Ebene 3: Wechseln zur kennwortlosen Authentifizierung für den Extranetzugriff
Wechseln Sie zu Windows 10, und verwenden Sie Hello For Business.
Bei anderen Geräten, die AD FS 2016 verwenden, können Sie Microsoft Entra-Multi-Faktor-Authentifizierung OTP als ersten Faktor und das Kennwort als den zweiten Faktor verwenden.
Wenn Sie bei mobilen Geräten nur von MDM verwaltete Geräte zulassen, können Sie Zertifikate zur Benutzeranmeldung verwenden.
Dringende Behandlung
Wenn die AD FS-Umgebung aktiv angegriffen wird, sollten so bald wie möglich die folgenden Schritte implementiert werden:
- Deaktivieren Sie Benutzernamen- und Kennwortendpunkte in AD FS, und fordern Sie von jedem Benutzer die Verwendung eines VPN an, um Zugriff zu erhalten oder sich in Ihrem Netzwerk zu bewegen.
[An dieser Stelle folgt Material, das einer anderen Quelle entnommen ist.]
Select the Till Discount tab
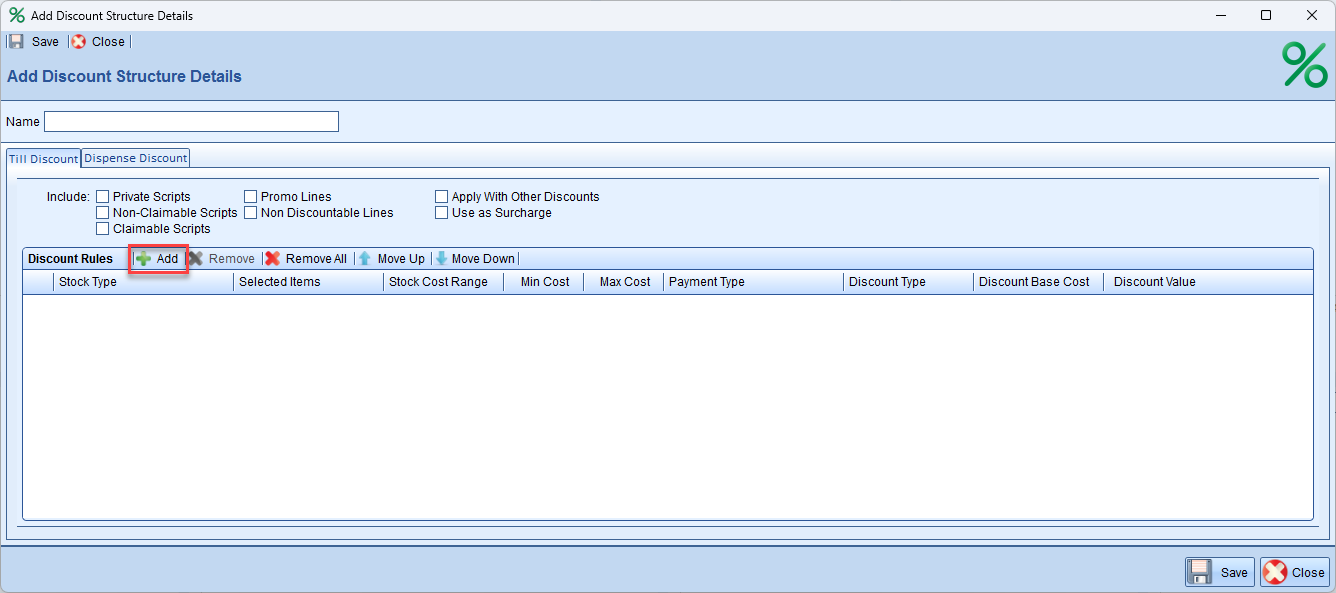 click(x=43, y=159)
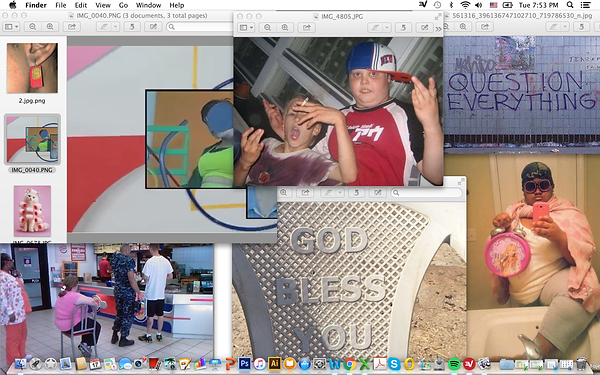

Dazu müssen Sie den Schritt Ebene 2, Nr. 1a abgeschlossen haben. Andernfalls werden alle internen Outlook-Anforderungen weiterhin über die Cloud über die EXO-Proxyauthentifizierung weitergeleitet.
- Wenn der Angriff nur über EXO erfolgt, können Sie die Standardauthentifizierung für Exchange-Protokolle (POP, IMAP, SMTP, EWS usw.) mithilfe von Authentifizierungsrichtlinien deaktivieren. Diese Protokolle und Authentifizierungsmethoden werden bei den meisten dieser Angriffe verwendet. Darüber hinaus werden Clientzugriffsregeln in EXO und die Protokollaktivierung pro Postfach nach der Authentifizierung ausgewertet und helfen nicht bei der Abmilderung der Angriffe.
- Bieten Sie selektiv Extranetzugriff über Ebene 3, Nr. 1–3 an.